The operation of the reverse circulation valve 16 according to the present invention is generally as follows: The well test string is led down into the well casing 14 as shown in fig. 1 until the lower end of the well test string is at the underground formation 22 to be tested. The packing inlet 18 is then expanded to seal the annulus 20 between the drill string 12 and the liner 14 to thus isolate part of the annulus 20 above the packing 18. The previously described well test procedure is then carried out. When it is desired to open the circulation valve 16 and circulate the fluid from the annulus 20 through the circulation valve 16 into the well test string 12, the pressure in the annulus 20 is raised to a predetermined level depending on the construction of the rupture pin members 68 as previously described, and the pressure from the annulus 20 acting through the force port 56 on the piston member 48 exerts a downward force on the valve mandrel 40 which in turn exerts a downward force on the inner concentric sleeve 64 by engagement between the surfaces 70 and 72. This causes a displacement force on the break pins 68, and causes the break pins to become intercepted by relative longitudinal movement between inner and outer concentric sleeves 64 and 66.

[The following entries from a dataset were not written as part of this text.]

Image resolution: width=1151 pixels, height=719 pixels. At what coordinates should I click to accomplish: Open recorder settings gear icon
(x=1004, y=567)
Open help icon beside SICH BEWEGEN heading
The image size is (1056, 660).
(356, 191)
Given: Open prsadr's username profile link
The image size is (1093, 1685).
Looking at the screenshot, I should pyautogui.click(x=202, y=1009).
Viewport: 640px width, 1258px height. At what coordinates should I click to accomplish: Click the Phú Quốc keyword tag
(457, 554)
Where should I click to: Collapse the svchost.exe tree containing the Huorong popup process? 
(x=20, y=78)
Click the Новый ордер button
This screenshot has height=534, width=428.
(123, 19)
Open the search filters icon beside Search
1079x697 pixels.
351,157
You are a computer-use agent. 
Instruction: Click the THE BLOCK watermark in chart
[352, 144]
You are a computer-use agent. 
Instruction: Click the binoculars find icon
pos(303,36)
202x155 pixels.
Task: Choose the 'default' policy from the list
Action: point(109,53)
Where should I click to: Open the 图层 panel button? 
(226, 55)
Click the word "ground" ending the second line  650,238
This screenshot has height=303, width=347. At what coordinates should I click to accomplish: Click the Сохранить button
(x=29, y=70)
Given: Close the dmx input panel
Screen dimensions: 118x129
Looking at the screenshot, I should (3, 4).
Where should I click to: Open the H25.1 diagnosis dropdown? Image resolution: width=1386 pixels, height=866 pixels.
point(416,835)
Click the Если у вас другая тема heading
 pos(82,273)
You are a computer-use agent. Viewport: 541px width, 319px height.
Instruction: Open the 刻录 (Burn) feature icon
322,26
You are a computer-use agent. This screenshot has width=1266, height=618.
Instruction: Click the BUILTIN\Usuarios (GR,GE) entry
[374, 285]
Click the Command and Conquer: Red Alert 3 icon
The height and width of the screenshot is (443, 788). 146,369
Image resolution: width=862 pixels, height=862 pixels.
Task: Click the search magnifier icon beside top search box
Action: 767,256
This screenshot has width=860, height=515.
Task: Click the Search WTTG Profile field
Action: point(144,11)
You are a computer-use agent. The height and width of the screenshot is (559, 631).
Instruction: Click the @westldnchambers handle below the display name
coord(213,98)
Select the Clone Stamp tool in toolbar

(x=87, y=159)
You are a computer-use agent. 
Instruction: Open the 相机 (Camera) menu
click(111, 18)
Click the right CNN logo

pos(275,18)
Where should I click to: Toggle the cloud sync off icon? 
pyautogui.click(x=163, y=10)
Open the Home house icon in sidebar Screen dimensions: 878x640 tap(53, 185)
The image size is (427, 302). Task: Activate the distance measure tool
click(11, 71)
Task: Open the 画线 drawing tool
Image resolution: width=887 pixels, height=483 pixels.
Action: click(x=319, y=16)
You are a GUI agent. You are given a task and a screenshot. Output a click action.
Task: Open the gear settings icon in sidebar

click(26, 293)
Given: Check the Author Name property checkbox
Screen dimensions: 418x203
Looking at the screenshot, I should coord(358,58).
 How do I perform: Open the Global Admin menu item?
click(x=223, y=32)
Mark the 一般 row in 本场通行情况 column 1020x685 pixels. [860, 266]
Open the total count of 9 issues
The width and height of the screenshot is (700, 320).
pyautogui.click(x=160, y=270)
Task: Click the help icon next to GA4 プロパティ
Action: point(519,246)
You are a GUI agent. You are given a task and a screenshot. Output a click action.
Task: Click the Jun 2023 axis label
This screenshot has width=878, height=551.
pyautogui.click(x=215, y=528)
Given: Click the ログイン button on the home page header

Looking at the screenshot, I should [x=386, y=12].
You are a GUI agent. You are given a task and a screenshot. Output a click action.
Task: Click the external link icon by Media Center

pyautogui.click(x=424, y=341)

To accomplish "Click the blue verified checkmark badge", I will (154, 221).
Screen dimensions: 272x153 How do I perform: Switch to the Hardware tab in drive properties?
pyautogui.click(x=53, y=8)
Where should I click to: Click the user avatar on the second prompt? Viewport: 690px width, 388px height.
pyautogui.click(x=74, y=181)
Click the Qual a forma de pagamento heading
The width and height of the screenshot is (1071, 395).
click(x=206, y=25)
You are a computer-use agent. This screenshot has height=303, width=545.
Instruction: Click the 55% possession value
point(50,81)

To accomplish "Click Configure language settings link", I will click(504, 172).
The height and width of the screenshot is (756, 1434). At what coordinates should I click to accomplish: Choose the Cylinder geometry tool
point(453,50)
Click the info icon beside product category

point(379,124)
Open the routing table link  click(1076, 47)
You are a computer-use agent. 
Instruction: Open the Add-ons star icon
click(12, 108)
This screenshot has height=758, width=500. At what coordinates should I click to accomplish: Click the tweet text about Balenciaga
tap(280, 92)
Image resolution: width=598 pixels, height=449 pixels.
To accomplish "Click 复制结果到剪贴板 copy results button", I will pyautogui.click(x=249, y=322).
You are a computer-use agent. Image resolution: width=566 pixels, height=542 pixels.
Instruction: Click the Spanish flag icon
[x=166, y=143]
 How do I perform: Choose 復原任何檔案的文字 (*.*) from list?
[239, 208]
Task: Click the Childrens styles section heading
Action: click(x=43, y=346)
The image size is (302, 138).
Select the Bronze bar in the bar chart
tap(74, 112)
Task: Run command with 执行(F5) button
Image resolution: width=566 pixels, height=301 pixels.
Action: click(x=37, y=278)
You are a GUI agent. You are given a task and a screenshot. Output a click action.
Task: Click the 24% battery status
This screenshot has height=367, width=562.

The normal hydrostatic pressure of the well fluid in the annulus 20 is maintained in communication with the upper end of the piston 48 through the power port 56 and thereby the valve mandrel 40 is maintained in its closed position in response to the normal hydrostatic pressure.

Claims (1)

Circulation valve (16) for connection to a well test string or the like, comprising a cylindrical housing (24) with an open longitudinal passage (26), a circulation port (38) arranged in the wall of the housing, a power port (56) arranged in the wall of the housing, a valve mandrel (40) slidably arranged in the housing (24) and movable from a closed position that closes the circulation port (38) to an open position that opens the circulation port (38), the valve mandrel. (40) has an annular piston (48) in the housing (24) for moving the valve mandrel (40) from its closed position to its open position, the power port (56) being a means for communicating the piston (48) with a pressure outside the housing (24), a breakable retaining device (60) being placed between the valve mandrel (40) and the cylindrical housing (24) to prevent movement of the valve mandrel (40) from its closed position to its open position until the pressure outside the housing (24) exceeds a predetermined value, and for breakable release of the valve mandrel (40) when the pressure outside the housing (24) exceeds the predetermined value, the breakable device (60) having a support structure (62) arranged for force-transmitting cooperation with a surface of the valve mandrel (40 ), and including an outer sleeve (66) which is provided with radial holes and which is retained relative to the housing, and wherein the breakable retaining device comprises breaking pins (68) arranged to be severed when the valve mandrel (40) is moved towards the open position ion in relation to the housing, and where the power port (56) is arranged above the piston (48), the support structure (62) is placed above the power port (56), and the circulation port (38) is placed above the support structure (62), characterized in that the support structure ( 62) further comprises an inner sleeve (64) which is concentric with the outer sleeve (66) and provided with radial holes, the holes in the two sleeves (64, 66) correspond to each other and accommodate the break pins (68), and that the inner the sleeve (64) abuts an annular surface or shoulder (72) on the valve mandrel for movement with it relative to the housing.